La trayectoria de un empresario emblemático
Liu Zhongtian ha sido, durante varias décadas, una figura destacada en el auge industrial de China, reconocido por su habilidad para convertir oportunidades en grandes negocios y generar millonarias ganancias. Originario de una familia modesta, su camino lo llevó desde pequeños emprendimientos hasta convertirse en uno de los líderes empresariales más influyentes de Asia en el sector del aluminio. Su renombre trascendió el ámbito corporativo, al aparecer en las principales listas de multimillonarios de China, donde su riqueza y éxito simbolizaban el rápido desarrollo industrial del país. Su ascenso alcanzó su apogeo con la compañía que cimentó su estatus como magnate a nivel global.

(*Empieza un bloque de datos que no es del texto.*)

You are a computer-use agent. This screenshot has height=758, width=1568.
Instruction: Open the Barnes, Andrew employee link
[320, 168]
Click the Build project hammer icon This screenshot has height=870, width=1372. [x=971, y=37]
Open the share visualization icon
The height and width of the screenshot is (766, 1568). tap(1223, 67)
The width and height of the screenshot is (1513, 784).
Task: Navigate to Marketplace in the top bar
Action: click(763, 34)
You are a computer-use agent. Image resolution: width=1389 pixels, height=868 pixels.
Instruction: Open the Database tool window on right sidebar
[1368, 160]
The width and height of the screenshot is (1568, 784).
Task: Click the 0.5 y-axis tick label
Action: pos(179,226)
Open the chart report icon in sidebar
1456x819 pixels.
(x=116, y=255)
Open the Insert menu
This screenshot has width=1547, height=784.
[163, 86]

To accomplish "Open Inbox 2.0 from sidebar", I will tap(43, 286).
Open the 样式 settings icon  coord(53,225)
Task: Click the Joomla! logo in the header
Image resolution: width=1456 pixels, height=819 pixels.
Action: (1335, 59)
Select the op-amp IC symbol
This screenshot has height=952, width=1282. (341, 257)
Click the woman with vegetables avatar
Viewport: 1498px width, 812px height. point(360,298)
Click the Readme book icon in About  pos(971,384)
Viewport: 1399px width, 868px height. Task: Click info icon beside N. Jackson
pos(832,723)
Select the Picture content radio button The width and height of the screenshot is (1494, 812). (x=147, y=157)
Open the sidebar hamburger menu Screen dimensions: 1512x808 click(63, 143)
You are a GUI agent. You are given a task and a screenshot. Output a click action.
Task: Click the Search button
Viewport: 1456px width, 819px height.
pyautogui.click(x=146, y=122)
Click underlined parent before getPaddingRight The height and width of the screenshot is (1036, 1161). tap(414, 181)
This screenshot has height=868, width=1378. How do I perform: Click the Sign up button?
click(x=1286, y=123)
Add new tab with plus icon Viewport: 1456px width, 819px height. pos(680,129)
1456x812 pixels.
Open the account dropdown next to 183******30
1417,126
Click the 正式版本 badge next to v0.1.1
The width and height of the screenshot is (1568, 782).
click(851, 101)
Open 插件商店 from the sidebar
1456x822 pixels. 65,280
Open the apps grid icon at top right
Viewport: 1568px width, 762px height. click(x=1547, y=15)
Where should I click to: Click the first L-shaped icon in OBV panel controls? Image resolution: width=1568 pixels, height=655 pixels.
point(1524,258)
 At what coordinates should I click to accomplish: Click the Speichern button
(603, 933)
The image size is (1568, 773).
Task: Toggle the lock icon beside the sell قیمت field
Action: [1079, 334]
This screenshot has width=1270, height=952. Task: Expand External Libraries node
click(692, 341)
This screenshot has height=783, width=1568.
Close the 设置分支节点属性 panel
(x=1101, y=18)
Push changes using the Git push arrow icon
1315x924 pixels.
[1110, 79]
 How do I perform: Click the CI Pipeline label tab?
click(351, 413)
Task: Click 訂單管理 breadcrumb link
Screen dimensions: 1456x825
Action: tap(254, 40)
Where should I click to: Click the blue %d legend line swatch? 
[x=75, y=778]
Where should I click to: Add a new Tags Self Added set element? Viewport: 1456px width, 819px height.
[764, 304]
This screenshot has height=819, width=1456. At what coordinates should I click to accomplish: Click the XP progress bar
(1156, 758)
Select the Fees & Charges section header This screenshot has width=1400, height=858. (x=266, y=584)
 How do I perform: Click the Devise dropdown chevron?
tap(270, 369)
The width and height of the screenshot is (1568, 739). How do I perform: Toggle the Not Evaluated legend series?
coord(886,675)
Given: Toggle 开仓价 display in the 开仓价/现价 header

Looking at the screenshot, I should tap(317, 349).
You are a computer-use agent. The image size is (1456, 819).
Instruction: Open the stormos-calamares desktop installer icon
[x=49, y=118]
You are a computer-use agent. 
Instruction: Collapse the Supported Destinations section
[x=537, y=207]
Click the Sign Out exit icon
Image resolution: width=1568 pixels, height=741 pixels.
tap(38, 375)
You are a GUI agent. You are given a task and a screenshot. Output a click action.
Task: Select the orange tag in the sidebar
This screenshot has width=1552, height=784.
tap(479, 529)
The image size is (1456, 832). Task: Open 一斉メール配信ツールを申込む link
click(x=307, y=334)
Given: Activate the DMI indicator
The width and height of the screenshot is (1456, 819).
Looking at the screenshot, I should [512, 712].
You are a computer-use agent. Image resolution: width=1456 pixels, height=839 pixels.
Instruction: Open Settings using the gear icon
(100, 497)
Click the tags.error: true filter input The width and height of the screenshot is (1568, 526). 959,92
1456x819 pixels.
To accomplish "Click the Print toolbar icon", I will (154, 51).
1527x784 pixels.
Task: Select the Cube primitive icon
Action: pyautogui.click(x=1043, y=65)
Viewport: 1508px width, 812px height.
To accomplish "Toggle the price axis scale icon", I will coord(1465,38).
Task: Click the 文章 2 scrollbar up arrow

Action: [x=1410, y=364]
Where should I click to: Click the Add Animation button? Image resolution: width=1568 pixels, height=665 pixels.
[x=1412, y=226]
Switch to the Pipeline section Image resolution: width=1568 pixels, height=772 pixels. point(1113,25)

Un multimillonario autodidacta
Liu comenzó su carrera profesional en los años 80, dedicándose a la venta de madera, soja y chatarra de acero, lo que marcó sus inicios en el mundo empresarial. Con el tiempo, aprovechó el crecimiento de la economía china para fundar su propia empresa de aluminio en 1993, concentrándose inicialmente en la fabricación de puertas y ventanas de aleaciones de aluminio. Con el auge de la construcción y la industria en el país, Liu redirigió su negocio hacia la producción de extrusiones de aluminio industrial, productos de mayor margen y demanda internacional.
Esta estratégica decisión fue esencial para el crecimiento de su empresa, que se convirtió en uno de los principales fabricantes del sector en Asia. El éxito comercial lo llevó a una oferta pública inicial en la Bolsa de Hong Kong en 2009, donde recaudó más de mil millones de dólares, lo que elevó su reputación global. En esa etapa, su participación mayoritaria en el negocio lo catapultó a las listas de los hombres más ricos de China, consolidando su imagen como un multimillonario hecho a sí mismo.
Del lujo a la quiebra
A pesar de su destacado éxito inicial, la estructura financiera de su empresa se tornó cada vez más frágil, especialmente por un crecimiento impulsado por deudas y agresivas adquisiciones. Desde 2021, Liu enfrentó una severa crisis de liquidez, con operaciones principales en dificultades y múltiples acciones de acreedores exigiendo pagos pendientes.
La situación se deterioró aún más tras las investigaciones que revelaron transacciones fraudulentas y empresas pantalla relacionadas con la corporación, lo que generó dudas sobre la solidez financiera de sus negocios y la transparencia en la contabilidad de sus activos. Adicionalmente, Liu se vio envuelto en litigios en Estados Unidos, donde enfrentó acusaciones de evasión de aranceles y otros cargos que afectaban tanto a filiales como a operaciones de exportación. Estas dificultades complicaron sus operaciones globales y afectaron gravemente el estado financiero de su holding.
Finalmente, la empresa fue sometida a un procedimiento de bancarrota y reestructuración, sus acciones fueron suspendidas y se retiró de los principales mercados bursátiles, marcando así el colapso de uno de los imperios industriales más destacados de China, así como la abrupta caída de quien alguna vez fue un titán empresarial.